- **EXCERPT**
┄┄┄┄┄┄┄┄┄┄┄┄┄┄┄┄┄┄┄┄

Listeriosis and Pregnancy

What You Need to Know About the Risks of Listeria Infection During Pregnancy

Soft, unpasteurized dairy products can pose a risk of listeria infection during pregnancy. Photo courtesy of Image*After

Listeria infection, or listeriosis, is a foodborne infection caused by a bacteria species called Listeria monocytogenes. Outbreaks of listeriosis are frequently reported in the media and can be a cause for food recalls due to the potential seriousness of infection. The CDC reports that 2,500 people become seriously ill with listeriosis and 500 people each year die from Listeria infection each year.

Exposure to Listeria is not usually life threatening for children and adults with normally functioning immune systems. The highest risk is for people who are immune compromised, such as individuals who take immune suppressing drugs. These individuals face a greater risk of developing a significant infection after exposure to the bacteria.

Pregnant women also face increased risk of Listeria infection. Healthy, non-pregnant adults can often eat food contaminated with Listeria without even getting sick, but pregnant women are 20 times more likely to contract listeriosis than are healthy, non-pregnant women.

Listeria infection in pregnant women most often occurs in the third trimester. Pregnant women with Listeria infection have an increased risk of miscarriage, stillbirth, or preterm delivery; babies can also be born with a serious infection when the mother is exposed.

As such, it is important to take whatever precautions you can during pregnancy -- such as avoiding uncooked meats and unpasteurized dairy products -- even if you eat these foods without problems when you are not pregnant.

During pregnancy, symptoms of listeriosis would be similar to those of a mild flu-like illness. In addition, listeriosis should be considered in any case of a pregnant woman having a fever of unknown cause. You should talk to your doctor if you have any concern that you might have been exposed to Listeria.


Centers for Disease Control, "Listeriosis." Division of Foodborne, Bacterial, and Mycotic Diseases (DFBMD). 27 Mar 2008. Accessed 27 Aug 2008.

┄┄┄┄┄┄┄┄┄┄┄┄┄┄┄┄┄┄┄┄

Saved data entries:
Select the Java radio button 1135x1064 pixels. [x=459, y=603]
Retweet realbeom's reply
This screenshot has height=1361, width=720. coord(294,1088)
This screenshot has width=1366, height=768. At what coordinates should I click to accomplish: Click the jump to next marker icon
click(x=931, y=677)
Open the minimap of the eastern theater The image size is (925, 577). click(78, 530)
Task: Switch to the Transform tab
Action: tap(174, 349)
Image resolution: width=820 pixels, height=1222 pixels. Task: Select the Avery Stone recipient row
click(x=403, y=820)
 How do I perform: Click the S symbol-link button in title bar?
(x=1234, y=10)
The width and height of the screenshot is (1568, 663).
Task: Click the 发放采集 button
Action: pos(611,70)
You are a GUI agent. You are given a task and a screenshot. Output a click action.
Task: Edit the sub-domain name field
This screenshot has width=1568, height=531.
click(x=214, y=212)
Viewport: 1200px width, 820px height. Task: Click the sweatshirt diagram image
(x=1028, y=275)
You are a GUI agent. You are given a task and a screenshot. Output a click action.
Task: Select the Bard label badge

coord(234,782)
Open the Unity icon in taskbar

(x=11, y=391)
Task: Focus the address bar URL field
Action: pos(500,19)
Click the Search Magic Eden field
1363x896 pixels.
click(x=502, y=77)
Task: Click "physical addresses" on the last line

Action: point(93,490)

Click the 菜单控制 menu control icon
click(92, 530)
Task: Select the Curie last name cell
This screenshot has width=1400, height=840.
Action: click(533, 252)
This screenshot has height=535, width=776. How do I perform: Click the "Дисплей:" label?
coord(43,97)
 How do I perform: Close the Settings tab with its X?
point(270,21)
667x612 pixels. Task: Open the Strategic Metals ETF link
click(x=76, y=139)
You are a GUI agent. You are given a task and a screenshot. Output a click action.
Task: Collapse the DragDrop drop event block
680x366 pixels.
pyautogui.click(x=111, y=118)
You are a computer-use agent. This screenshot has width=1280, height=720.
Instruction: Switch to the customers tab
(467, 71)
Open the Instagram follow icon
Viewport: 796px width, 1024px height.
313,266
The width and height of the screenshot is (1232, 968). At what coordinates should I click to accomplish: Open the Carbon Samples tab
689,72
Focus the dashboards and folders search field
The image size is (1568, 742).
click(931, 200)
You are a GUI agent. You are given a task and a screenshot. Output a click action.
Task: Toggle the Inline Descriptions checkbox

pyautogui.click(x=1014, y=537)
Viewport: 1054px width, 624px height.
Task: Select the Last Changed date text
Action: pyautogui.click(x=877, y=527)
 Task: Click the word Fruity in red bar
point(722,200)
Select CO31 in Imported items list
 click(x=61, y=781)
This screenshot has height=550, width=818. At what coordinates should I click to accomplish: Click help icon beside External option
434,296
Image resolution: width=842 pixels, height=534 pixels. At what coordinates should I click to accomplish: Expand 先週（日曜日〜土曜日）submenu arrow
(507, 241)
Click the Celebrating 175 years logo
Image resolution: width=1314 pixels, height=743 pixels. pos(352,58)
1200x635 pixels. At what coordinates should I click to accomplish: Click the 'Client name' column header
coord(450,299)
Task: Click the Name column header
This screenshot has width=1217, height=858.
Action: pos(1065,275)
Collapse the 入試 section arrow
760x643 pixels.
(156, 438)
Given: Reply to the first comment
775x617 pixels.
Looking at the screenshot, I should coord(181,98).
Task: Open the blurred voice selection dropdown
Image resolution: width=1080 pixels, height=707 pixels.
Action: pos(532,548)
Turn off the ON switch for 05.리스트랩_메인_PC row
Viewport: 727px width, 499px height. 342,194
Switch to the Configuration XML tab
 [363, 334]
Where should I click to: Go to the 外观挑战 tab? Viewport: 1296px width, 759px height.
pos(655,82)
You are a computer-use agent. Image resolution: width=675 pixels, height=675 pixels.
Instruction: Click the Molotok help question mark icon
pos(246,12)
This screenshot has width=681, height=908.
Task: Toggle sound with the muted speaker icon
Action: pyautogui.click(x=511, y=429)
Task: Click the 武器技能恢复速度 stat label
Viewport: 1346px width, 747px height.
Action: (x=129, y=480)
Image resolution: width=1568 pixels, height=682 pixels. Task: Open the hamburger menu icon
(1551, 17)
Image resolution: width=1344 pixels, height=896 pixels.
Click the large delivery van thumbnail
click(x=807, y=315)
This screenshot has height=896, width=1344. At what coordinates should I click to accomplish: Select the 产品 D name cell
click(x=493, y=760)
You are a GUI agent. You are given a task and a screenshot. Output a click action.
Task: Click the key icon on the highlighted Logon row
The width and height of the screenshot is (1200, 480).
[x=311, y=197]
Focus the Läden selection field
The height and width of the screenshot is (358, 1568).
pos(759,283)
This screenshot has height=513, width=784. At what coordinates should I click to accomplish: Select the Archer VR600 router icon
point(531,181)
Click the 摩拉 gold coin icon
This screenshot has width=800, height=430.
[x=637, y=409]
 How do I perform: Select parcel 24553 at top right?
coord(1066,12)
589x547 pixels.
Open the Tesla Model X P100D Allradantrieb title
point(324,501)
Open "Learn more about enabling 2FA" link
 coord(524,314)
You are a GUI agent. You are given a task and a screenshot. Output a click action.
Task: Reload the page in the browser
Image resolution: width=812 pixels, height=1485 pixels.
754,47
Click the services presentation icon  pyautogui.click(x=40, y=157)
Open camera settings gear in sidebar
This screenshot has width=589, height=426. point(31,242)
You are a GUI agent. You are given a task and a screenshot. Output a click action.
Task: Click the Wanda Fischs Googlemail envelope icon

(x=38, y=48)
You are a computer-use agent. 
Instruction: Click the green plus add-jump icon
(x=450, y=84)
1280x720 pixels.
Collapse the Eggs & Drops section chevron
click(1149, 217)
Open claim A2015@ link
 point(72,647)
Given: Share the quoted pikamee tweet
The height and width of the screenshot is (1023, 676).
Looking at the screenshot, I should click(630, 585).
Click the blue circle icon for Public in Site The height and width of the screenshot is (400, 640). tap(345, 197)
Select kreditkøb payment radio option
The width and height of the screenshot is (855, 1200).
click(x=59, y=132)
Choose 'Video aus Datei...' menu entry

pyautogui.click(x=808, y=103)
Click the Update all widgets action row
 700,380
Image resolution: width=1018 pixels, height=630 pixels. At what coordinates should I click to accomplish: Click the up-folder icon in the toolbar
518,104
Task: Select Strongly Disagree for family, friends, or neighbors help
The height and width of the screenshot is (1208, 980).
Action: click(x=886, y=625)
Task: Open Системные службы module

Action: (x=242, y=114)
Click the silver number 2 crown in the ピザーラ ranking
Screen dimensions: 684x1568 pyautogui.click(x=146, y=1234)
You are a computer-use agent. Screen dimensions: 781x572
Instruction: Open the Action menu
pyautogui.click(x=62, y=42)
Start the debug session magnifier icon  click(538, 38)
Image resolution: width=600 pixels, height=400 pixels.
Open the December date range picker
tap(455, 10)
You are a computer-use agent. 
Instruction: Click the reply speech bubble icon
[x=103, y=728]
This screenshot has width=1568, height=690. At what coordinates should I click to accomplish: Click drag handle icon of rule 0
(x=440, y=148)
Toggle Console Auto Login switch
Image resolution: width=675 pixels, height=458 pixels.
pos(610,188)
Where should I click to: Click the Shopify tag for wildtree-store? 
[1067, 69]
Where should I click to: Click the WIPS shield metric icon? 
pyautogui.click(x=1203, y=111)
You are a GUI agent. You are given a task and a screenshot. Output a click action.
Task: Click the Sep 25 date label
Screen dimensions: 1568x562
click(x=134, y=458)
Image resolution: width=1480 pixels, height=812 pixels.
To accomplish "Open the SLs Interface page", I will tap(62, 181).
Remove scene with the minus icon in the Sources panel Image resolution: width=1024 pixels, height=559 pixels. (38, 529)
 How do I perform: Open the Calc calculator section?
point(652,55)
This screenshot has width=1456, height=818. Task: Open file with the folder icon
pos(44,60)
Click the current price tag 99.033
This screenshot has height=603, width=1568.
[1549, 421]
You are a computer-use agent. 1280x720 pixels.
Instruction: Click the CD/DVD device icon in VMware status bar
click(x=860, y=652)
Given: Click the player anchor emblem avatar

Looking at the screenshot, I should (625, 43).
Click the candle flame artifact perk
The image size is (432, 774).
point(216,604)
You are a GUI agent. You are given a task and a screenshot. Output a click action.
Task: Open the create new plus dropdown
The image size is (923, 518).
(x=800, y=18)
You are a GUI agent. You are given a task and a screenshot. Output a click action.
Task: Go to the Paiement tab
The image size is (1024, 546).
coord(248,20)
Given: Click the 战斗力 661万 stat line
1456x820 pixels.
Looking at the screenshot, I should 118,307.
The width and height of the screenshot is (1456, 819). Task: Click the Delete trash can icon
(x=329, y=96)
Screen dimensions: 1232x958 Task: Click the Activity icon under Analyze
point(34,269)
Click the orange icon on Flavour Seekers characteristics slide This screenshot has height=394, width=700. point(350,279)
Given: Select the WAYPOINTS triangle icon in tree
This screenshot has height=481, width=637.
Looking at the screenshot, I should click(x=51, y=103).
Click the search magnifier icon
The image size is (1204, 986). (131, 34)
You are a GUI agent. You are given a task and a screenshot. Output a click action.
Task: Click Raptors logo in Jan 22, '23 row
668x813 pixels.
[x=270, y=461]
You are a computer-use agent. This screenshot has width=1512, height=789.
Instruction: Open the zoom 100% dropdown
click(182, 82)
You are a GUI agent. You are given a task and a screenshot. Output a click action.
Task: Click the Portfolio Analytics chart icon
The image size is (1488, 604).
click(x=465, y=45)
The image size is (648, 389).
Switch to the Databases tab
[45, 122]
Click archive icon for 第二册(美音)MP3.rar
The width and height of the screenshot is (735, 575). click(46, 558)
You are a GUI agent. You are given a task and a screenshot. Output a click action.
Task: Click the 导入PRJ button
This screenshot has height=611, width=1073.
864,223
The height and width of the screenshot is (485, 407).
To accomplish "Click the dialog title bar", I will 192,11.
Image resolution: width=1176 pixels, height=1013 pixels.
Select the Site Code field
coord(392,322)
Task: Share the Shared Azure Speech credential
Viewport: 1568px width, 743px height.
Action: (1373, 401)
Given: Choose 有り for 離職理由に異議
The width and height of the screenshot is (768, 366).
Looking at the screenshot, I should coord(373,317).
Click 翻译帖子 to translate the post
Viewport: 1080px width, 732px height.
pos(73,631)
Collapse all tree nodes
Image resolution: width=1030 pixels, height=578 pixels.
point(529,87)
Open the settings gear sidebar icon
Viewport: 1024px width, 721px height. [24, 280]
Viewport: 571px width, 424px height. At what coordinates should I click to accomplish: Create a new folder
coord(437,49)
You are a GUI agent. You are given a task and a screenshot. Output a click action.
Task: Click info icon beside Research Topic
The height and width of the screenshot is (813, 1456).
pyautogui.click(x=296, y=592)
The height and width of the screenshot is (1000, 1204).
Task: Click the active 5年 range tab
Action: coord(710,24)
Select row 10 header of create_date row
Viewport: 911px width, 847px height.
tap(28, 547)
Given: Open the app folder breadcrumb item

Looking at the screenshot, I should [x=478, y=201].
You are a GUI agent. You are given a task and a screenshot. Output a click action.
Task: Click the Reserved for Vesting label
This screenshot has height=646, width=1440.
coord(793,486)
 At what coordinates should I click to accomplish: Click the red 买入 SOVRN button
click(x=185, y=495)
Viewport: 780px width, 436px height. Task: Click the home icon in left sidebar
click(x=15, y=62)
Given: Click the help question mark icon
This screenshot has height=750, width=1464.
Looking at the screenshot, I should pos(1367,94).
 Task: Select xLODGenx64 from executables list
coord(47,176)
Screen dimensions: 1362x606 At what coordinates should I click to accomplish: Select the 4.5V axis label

┄┄┄┄┄┄┄┄┄┄┄┄┄┄┄┄┄┄┄┄

- **TASKS TO PERFORM**
• a. According to the listeriosis article, during which trimester does Listeria infection in pregnant women most often occur?
• b. Write out the part of the listeriosis article that begins at "Listeria infection in" and ends after "are not pregnant.", substituting "pregnancy loss" for "miscarriage".

- **RESULTS FOR THE EXERCISE**
• a. The third trimester.

• b.
Listeria infection in pregnant women most often occurs in the third trimester. Pregnant women with Listeria infection have an increased risk of pregnancy loss, stillbirth, or preterm delivery; babies can also be born with a serious infection when the mother is exposed.

As such, it is important to take whatever precautions you can during pregnancy -- such as avoiding uncooked meats and unpasteurized dairy products -- even if you eat these foods without problems when you are not pregnant.